Prescription Drug and Over-the-Counter Drug Abuse has become one of the fastest-growing problems over the past few years. Through work with physicians, pharmacists, health agencies, and the general public, intense educational and preventive programs will be implemented. In addition, the problem of inhalant abuse will be addressed, particularly with and through our youth.
“These funds will go toward promoting a stronger, safer, healthier community for generations to come,” said Southerland.
“The funding is contingent upon the coalition matching the yearly award, either through direct or in-kind donations. These donations may include, but are not limited to, monetary donations, volunteer hours, donated and/or discounted professional services, and donated and/or discounted materials. As proponents of healthy and safe lifestyles for our community, we look forward to the expansion of the partnerships we have established over the years.”
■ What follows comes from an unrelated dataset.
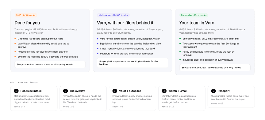265x120 pixels.
Task: Click the step 3 circle for Vault + autopilot
Action: 115,91
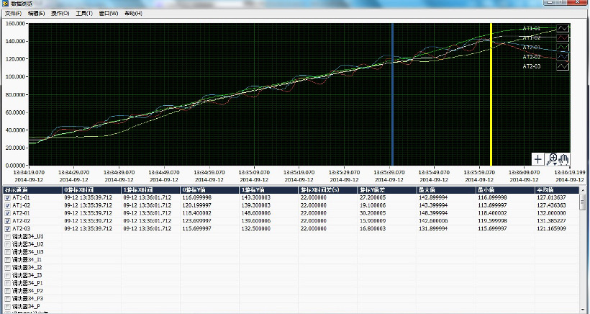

For up-to-date information regarding events related to the Drug Free Communities grant, or to learn more about the GRAAB Coalition, visit www.graabcoalition.com, follow on Facebook, MySpace or Twitter (keyword “GRAAB Coalition”) or call 423-790-5568.
The Drug Free Communities program is directed by the White House Office of National Drug Control Policy, in partnership with the Substance Abuse and Mental Health Services Administration.
The DFC program provides grants of up to $625,000 over five years to community coalitions that facilitate citizen participation in local youth drug prevention efforts including prescription drug diversion and prevention initiatives and underage drinking programs. Coalitions are comprised of community leaders, parents, youth, teachers, religious and fraternal organizations, healthcare and business professionals, law enforcement, and the media.
The DFC program was created by the Drug Free Communities Act of 1997, and was reauthorized by Congress in 2001 and 2006. Since 1998, ONDCP has awarded approximately 1,600 Drug-Free Communities grants to local communities in all 50 states, the District of Columbia, Puerto Rico, Guam, Palau, American Samoa, the U.S. Virgin Islands and, for the first time in FY 2010, the Federated States of Micronesia.
For more information about ONDCP and its programs visit: www.whitehousedrugpolicy.gov.
The Office of National Drug Control Policy seeks to foster healthy individuals and safe communities by effectively leading the nation’s effort to reduce drug use and its consequences.